As the Doctor concluded his story, the sharp crack of Spalding's rifle broke the stillness of the night, and went reverberating among the hills, and dying away over the lake. It was but a short distance from our camp, in a little bay hidden away around a wooded promontory below us. In a few minutes, the light was seen, rounding the point that hid the bay from our view, and, as the boat landed in front of our tents, Spalding and Martin lifted from it a fine two year old deer, shot directly between the eyes.
[Illustration: How he could have slept on, with such an infernal roaring as that donkey made in those old woods, six or eight miles outside of a fence, is more than I can comprehend.—]
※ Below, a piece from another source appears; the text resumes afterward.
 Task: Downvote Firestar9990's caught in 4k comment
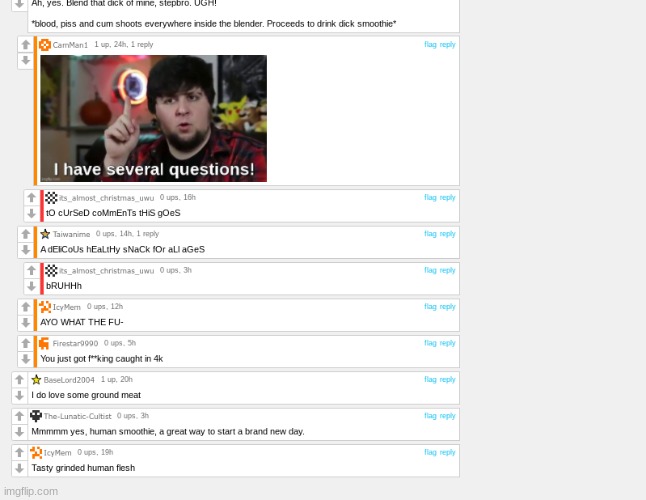pyautogui.click(x=26, y=359)
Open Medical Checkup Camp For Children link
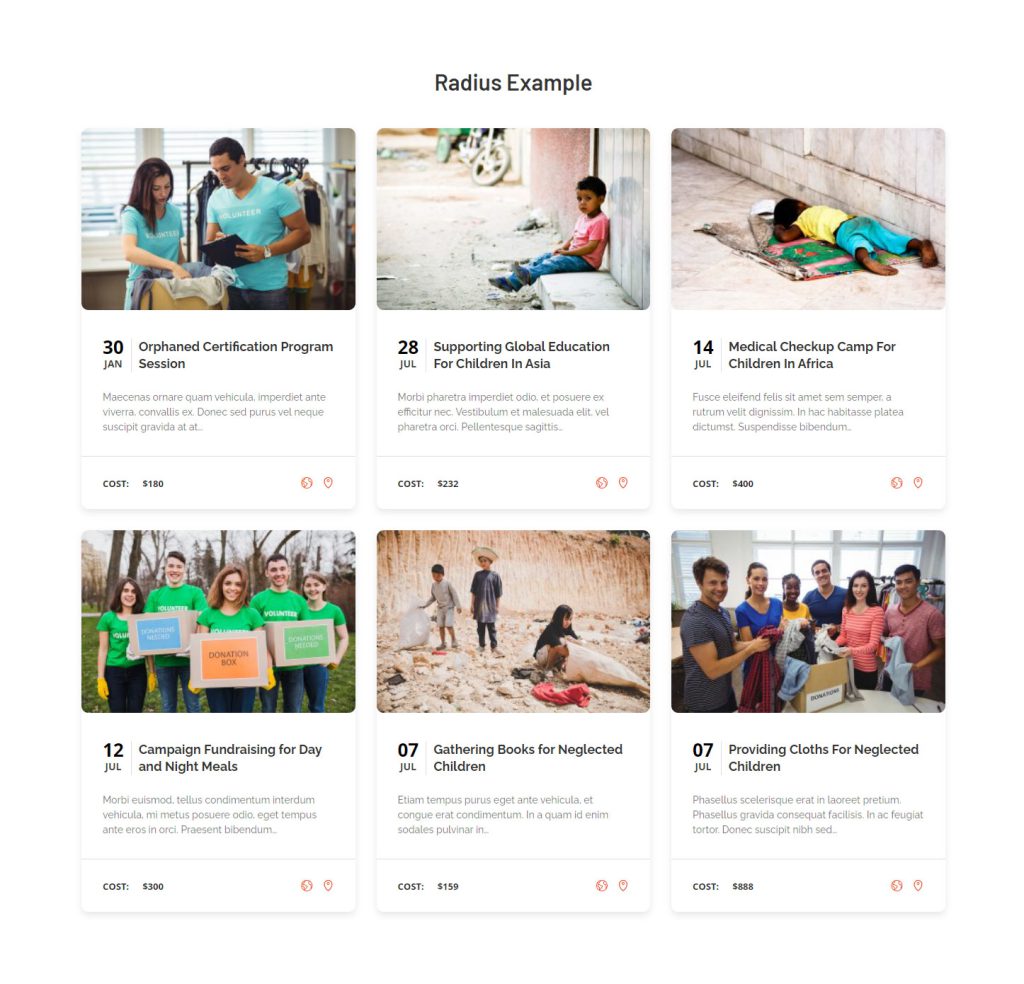The image size is (1024, 984). coord(812,355)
"There," said Spalding, "is the biggest, or what was the biggest fool of a deer in these woods. Do you believe that he stood perfectly still, gazing in stupid astonishment at our light, until we were within a dozen feet of him, when I dropped him with that ball between the eyes?"
"No," replied Smith, "I really don't believe any such thing."
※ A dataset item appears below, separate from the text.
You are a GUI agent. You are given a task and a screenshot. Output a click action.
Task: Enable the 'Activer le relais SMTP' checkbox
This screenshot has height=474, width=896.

"It is true, notwithstanding your lack of faith," said Spalding.
"Do you say that as counsel, or as a gentleman?" inquired Smith.
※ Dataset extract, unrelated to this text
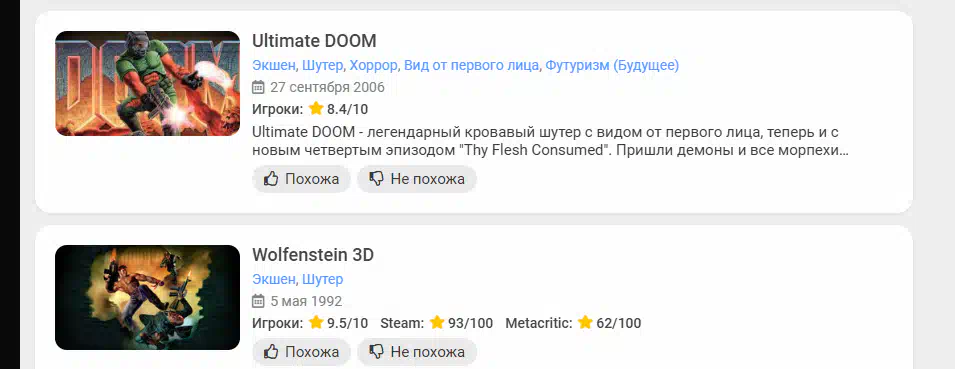Open Экшен genre under Ultimate DOOM
The width and height of the screenshot is (955, 369).
pyautogui.click(x=274, y=65)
"Look you, Mr. Smith," said Spalding, "you are drawing a distinction not warranted by the authority of the books—as if a lawyer could not tell the truth like a gentleman. I say it as both."
"Very well," remarked Smith, "then I must believe it, of course. But understand, Hank Martin, it will be my turn to-morrow night." And so the matter was settled that the next night hunting was to be done by Smith.
"H——," said the Doctor, as I was stealing quietly out of the tent, in the twilight of the next morning, so as not to awaken my companions, "where now?"
"I'm going to take some trout for breakfast, with our venison," I replied.